下半身が利かない吉田は、川に浮かんでいると自分が障害者であることを忘れた。教わるというより、面白いから技を覚え、次へと挑戦したくなる。生きる力はそうやって備わるものではないか。辰野から「本気で楽しむことの力」を教わったという。

「重い荷物を担いで歩く。登山は他人から言われてやるなら苦役です。好きだから、わくわくしながら前に進める。仕事も同じだと思う」(辰野)

 辰野は28歳の誕生日にモンベルを起業した。思いを共にする仲間が2人いた。ロッククライミングスクールの教え子だった真崎文明と山岳仲間の増尾幸子。3人とも登りたい山はまだまだあるのに、会社勤めでままならない。
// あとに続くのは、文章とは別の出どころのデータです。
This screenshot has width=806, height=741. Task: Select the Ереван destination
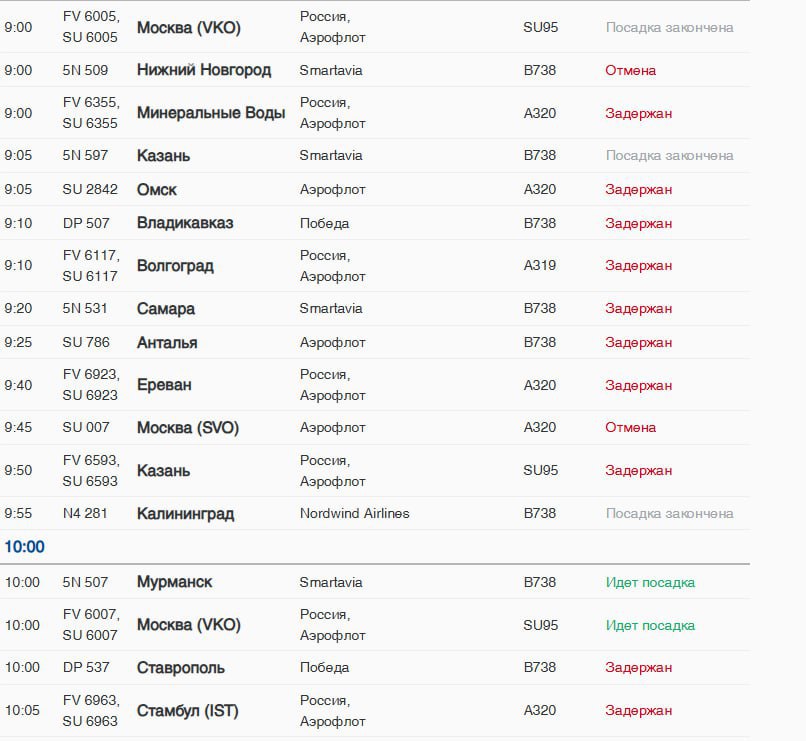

集まってはどんな商売がいいか語り合った。目を付けたのが登山用具だった。材質や使い勝手が極限での生死を分ける。欧州に名品が少なくないが、値段は高く、必ずしも日本人の体格に合っていなかった。必要なもの、ほしいものを自分たちで作ろう。眼には自信があった。社名はフランス語で「美しい山」に決めた。

 経験も資金もない若者が、情熱だけで始めた会社は、アウトドアの風に乗ったが、登山と同じで、頂上への道は険しかった。

 実績のない会社に登山用品の注文は来ない。開業1年目はスーパーマーケットの買い物袋を下請け生産して凌いだ。やがてスポーツウェアも手掛けるようになったが、発注が突然打ち切られる。安いところが見つかれば、注文主はためらうことなく他社に代える。「下請けでいる限り自分たちが作りたい商品は出来ない」と思い知った。苦しくてもモンベルで売る。しかし問屋・小売りを通さなければ消費者に届かない。登山家である自分たちは「いい製品」と思っても、何層もある流通担当者のメガネにかなわなければ扱ってもらえない。小売店の棚に並ぶのはごくわずかだった。

 朗報は海外から舞い込んだ。創業から3年目のクリスマスイブのことだった。ドイツ最大のスポーツ用品店スポーツ・シュースターから航空便が届いた。「寝袋100個、オーバーミトン、防寒衣料……」。注文書だった。この年の夏、辰野はドイツに出かけた。日本では理解されなくても、品質にこだわるドイツなら分かってもらえる。一縷の望みをかけ、アポなしの飛び込み営業に出た。スポーツ・シュースターはアイガーに登った時、用具を買いそろえた店である。

 ミュンヘンの本社を訪れると、仕入れ責任者が会ってくれた。「私は登山家でアイガー北壁を登った」。たどたどしいドイツ語で自己紹介すると相手の表情が和らいだ。ヒマラヤ登山家だった。寝袋を取り出し「デュポンが開発した新素材を中綿に使った画期的な製品です」と強調した。しっかり見てもらえた。それだけで嬉しかったが、3カ月後、予期せぬ発注が来た。寝袋は国内でも評判になり、モンベルの成長軌道が始まる。